Il est un habitué du Festival International du Journalisme organisé chaque année depuis 2016 à Couthures-sur-Garonne à l’initiative de la rédaction du Monde.
Ils ont dit
« Ils vont et viennent, sont instables, incertains, désirants, fantasques. Ils sont là pour faire danser les paroles de Baudrillard, Orwell, Adorno, Didi-Huberman, etc. Ils en font une scène d’amour, de ménage, de malentendu, parfois même un vaudeville. Sur scène, quand la lumière baisse, le sol est jonché de feuilles volantes, translucides : lucioles, que l’universel bavardage éteint. C’est un spectacle, en somme, à la bougie ». Philippe Lançon, Libération, à propos de Projet Luciole.
« Résultat : Le Monde publie un caustique article dont l’auteur – Nicolas Truong, responsable des pages dédiées aux « débats » du quotidien du soir – se gausse de cet « embarrassant panégyrique », et de l’application toute particulière que Giesbert met à flatter Fillon.

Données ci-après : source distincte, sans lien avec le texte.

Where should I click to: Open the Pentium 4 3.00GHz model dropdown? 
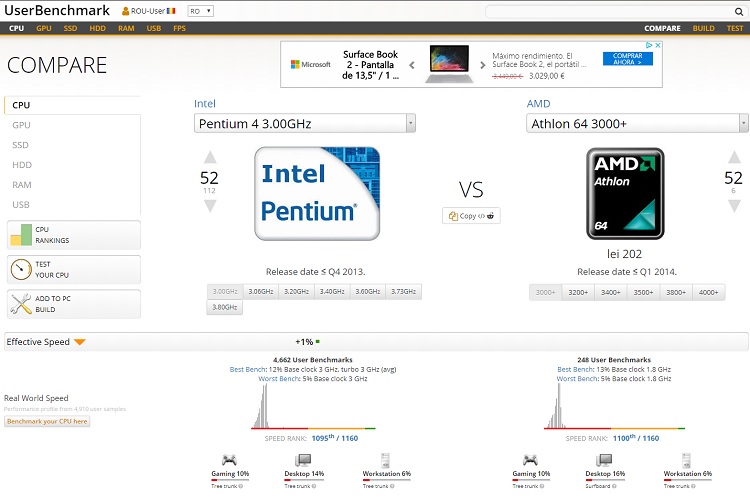305,123
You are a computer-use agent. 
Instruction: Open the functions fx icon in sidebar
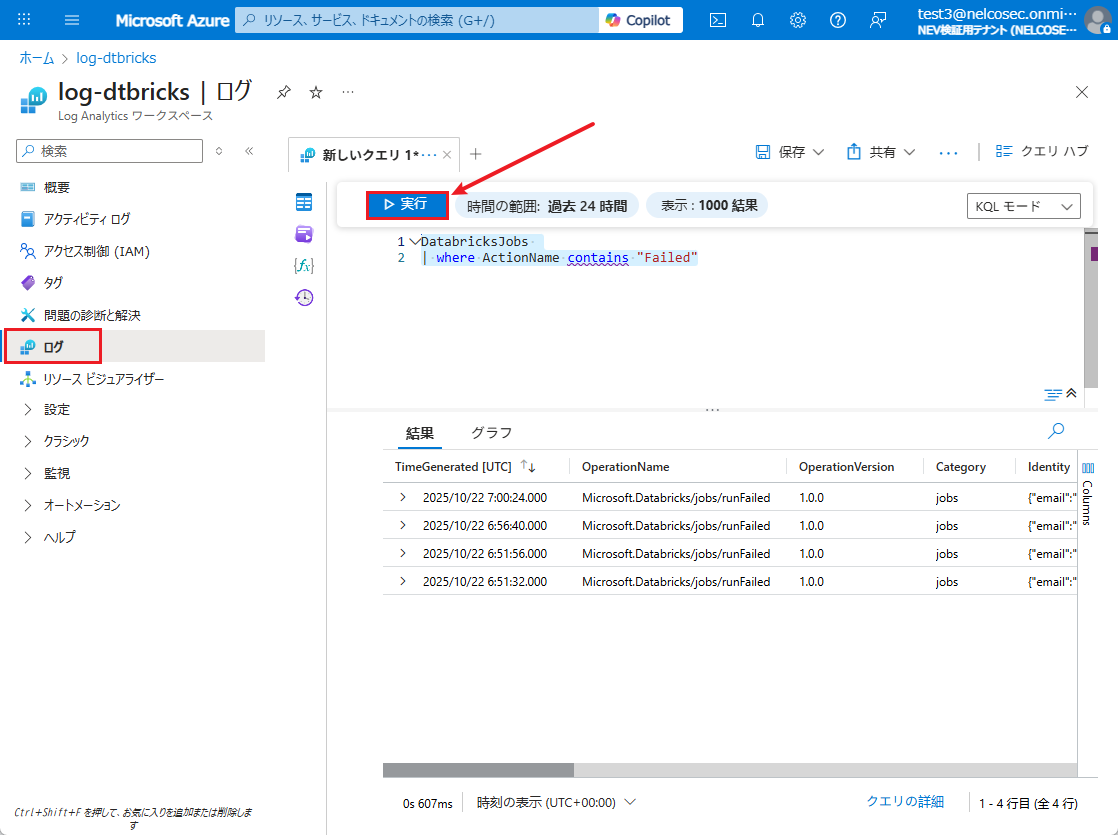click(x=304, y=266)
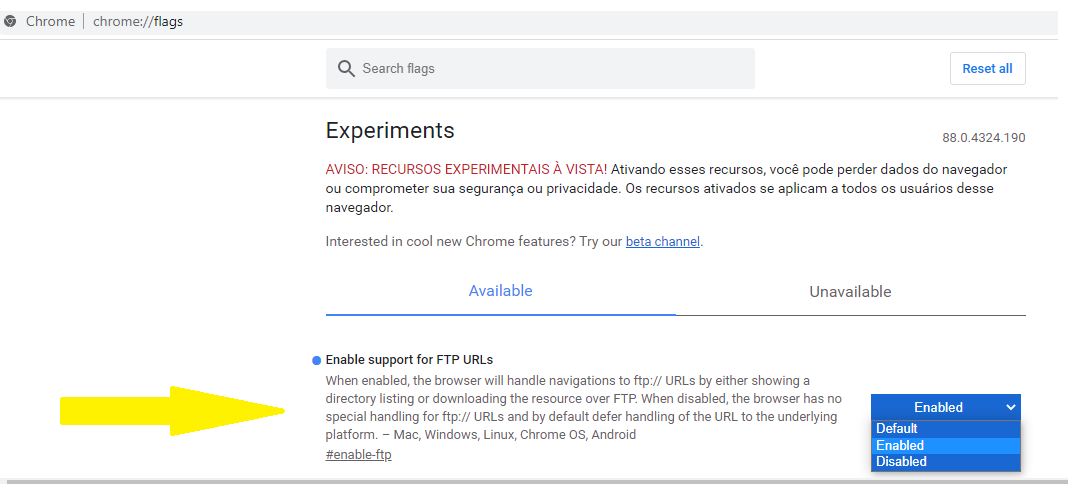Click the Enable support for FTP URLs title

click(x=409, y=359)
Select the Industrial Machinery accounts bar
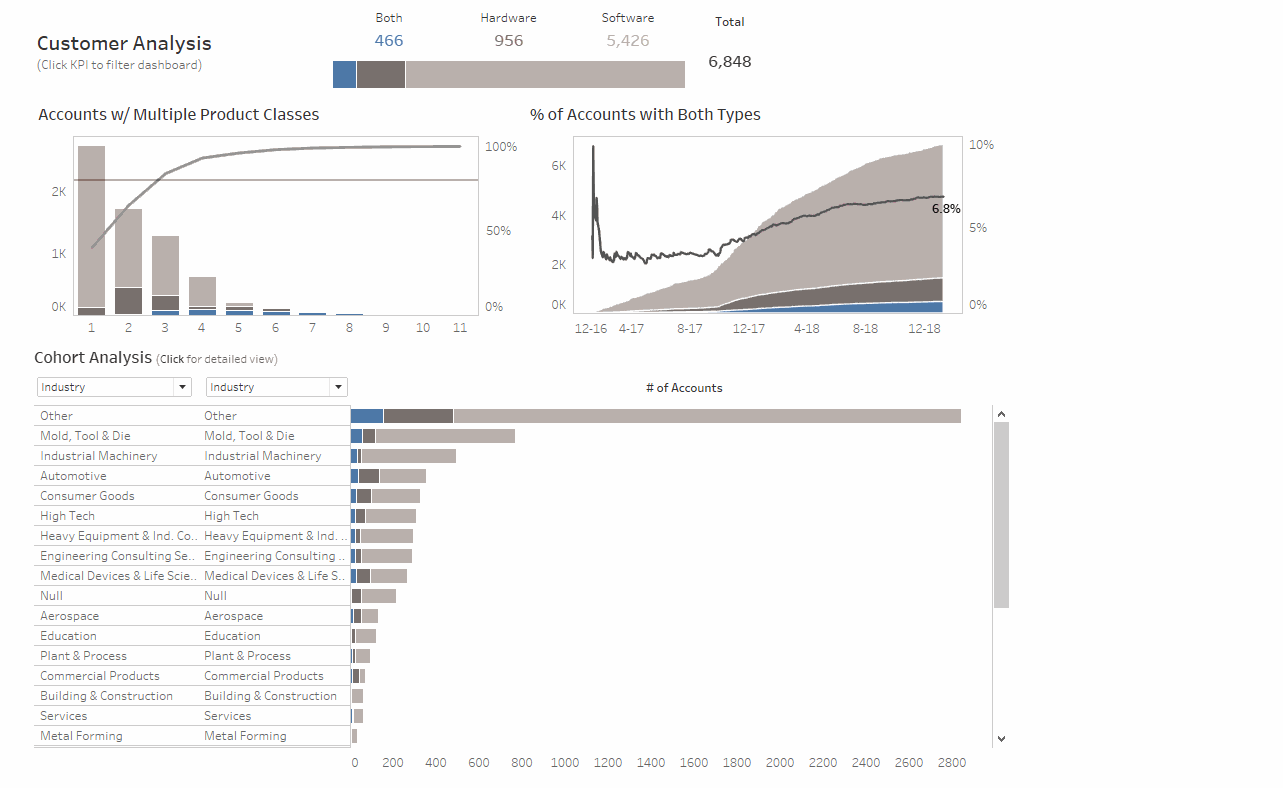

Pour FOG, qui est plus habitué aux flagorneries que lui prodiguent par exemple les collaborateurs du Point lorsqu’il publie un livre, c’en est trop : dans le numéro suivant de La Revue des deux mondes, il se déchaîne contre les « pisse-froid » du quotidien du soir, « un journal qui suinte souvent la haine, le ressentiment, ce que Spinoza appelait les “passions tristes” ». Sébastien Fontenelle, Les éditocrates 2. Le cauchemar continue, La Découverte, 2018.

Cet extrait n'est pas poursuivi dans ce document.